Building a Simple Routine
For most vegetarians, a practical daily stack looks like this: a daily multivitamin covering D, B6, folate, zinc, B12, and C as a baseline. A dedicated B12 at 1000 mcg to supplement the multi's lower B12 dose. An algae-based omega-3 for EPA/DHA. And vitamin C as a deliberate food pairing with iron-rich plant meals.
The Triple Boost bundle covers Multi + B12 + Vitamin C in one package, addressing items 1, 2, 3, and 4 from this list. Paired with an algae omega-3 (separate purchase), that's a complete vegetarian supplement foundation under $80/month.
For understanding how the gut environment affects supplement absorption in vegetarian diets, the gut-vitamin connection post covers the high-fiber, lower-digestive-transit environment most vegetarians operate in and how it affects nutrient uptake.

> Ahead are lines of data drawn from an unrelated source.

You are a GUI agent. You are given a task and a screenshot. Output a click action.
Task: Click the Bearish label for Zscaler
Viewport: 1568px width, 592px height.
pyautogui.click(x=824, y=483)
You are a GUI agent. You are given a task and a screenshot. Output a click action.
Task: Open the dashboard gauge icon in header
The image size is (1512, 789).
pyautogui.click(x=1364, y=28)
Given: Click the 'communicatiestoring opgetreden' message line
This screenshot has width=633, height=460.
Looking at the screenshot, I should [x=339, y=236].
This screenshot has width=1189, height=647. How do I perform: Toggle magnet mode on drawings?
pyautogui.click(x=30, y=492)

The Energy + Immunity Bundle pairs B12 and vitamin C for a simpler starting point if you're not ready for the full stack. Two nutrients, one routine, the two most common and most impactful gaps in a vegetarian diet addressed in a single chewable morning habit.
FAQ
Do vegetarians need more vitamins than omnivores?
Not more types, but higher doses of a few specific nutrients due to absorption differences. The Institute of Medicine specifically notes that vegetarians may require up to 1.8x the RDA for zinc and substantially higher iron intake to achieve the same absorbed amounts as omnivores. B12 requires supplementation entirely, regardless of how nutrient-dense the rest of the diet is.
Can I get enough B12 from nutritional yeast?
Possibly, if the brand is fortified with B12 (not all are) and you eat several tablespoons daily. But the B12 amount per serving varies significantly by brand and isn't standardized. A supplement is more reliable for ensuring you hit the target dose consistently. Nutritional yeast is a useful food addition, not a complete substitute for supplementation.
Are GMMY's gummies actually vegan?
Yes. GMMY uses pectin-based gummies, not gelatin. Gelatin is derived from animal collagen and is standard in most gummy vitamins. Pectin is plant-derived (typically from citrus peel). The full ingredient list is vegan and cruelty-free.
How long before I feel the difference from B12 supplementation?
Energy and concentration improvements from correcting B12 insufficiency are typically noticeable within 4-8 weeks of daily supplementation. If you've been vegetarian for years without supplementing B12, it may take longer because stores are more depleted. The first 2-4 weeks often produce subtle changes in sleep quality and mental clarity before the energy benefits are obvious.